> **INPUT**:
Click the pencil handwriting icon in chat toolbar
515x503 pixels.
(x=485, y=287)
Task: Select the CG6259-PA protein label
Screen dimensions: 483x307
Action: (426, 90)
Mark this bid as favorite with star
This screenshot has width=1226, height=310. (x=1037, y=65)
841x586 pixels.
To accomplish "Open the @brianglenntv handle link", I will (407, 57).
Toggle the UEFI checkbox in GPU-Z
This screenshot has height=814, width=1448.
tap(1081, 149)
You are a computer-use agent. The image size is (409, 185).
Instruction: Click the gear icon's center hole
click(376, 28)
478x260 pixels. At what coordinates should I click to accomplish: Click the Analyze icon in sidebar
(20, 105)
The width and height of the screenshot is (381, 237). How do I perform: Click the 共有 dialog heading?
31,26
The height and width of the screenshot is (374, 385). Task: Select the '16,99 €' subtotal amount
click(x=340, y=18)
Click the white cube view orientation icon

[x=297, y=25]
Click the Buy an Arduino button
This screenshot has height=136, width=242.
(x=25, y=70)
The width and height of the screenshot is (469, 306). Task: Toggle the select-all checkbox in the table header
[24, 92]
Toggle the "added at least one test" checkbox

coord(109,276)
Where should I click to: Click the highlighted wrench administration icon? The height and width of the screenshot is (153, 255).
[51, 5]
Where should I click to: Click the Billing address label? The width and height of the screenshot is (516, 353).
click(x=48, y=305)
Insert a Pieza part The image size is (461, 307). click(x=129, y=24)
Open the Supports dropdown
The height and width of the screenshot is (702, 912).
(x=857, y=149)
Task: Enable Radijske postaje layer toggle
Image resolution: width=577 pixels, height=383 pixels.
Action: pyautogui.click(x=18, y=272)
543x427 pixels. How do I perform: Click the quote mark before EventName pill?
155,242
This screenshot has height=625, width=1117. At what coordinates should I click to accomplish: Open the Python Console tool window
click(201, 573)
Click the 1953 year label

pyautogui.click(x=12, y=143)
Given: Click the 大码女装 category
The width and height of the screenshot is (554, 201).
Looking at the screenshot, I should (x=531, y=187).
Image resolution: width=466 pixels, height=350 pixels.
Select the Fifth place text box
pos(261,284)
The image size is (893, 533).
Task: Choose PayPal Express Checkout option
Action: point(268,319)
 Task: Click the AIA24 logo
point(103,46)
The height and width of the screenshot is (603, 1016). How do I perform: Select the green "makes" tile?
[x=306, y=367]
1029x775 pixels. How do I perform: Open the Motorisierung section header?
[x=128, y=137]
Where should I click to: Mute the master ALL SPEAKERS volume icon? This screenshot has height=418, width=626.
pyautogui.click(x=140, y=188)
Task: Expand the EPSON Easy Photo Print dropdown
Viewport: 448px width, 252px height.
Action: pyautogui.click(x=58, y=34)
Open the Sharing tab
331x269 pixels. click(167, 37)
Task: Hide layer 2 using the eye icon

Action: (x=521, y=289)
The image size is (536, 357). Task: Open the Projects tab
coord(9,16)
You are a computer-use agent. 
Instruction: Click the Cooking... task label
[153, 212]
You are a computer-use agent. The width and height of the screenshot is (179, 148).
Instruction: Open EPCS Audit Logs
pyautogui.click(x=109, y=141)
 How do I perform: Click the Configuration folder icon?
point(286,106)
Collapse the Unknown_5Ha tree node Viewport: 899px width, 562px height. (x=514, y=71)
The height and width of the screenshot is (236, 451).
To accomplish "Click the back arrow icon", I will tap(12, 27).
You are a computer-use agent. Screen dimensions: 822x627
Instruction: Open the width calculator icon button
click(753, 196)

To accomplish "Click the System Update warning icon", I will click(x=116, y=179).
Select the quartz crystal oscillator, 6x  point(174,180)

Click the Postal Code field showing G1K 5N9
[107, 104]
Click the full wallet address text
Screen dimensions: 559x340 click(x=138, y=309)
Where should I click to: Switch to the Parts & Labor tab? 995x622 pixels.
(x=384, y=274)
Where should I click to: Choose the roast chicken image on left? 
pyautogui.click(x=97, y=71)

> **EXERCISE DESCRIPTION**: The reply should hold only the lines from the top of the records through the line that has "You are a computer-use agent. The image", each one exact.

> **RESPONSE TO THE TASK**:
Click the pencil handwriting icon in chat toolbar
515x503 pixels.
(x=485, y=287)
Task: Select the CG6259-PA protein label
Screen dimensions: 483x307
Action: (426, 90)
Mark this bid as favorite with star
This screenshot has width=1226, height=310. (x=1037, y=65)
841x586 pixels.
To accomplish "Open the @brianglenntv handle link", I will (407, 57).
Toggle the UEFI checkbox in GPU-Z
This screenshot has height=814, width=1448.
tap(1081, 149)
You are a computer-use agent. The image size is (409, 185).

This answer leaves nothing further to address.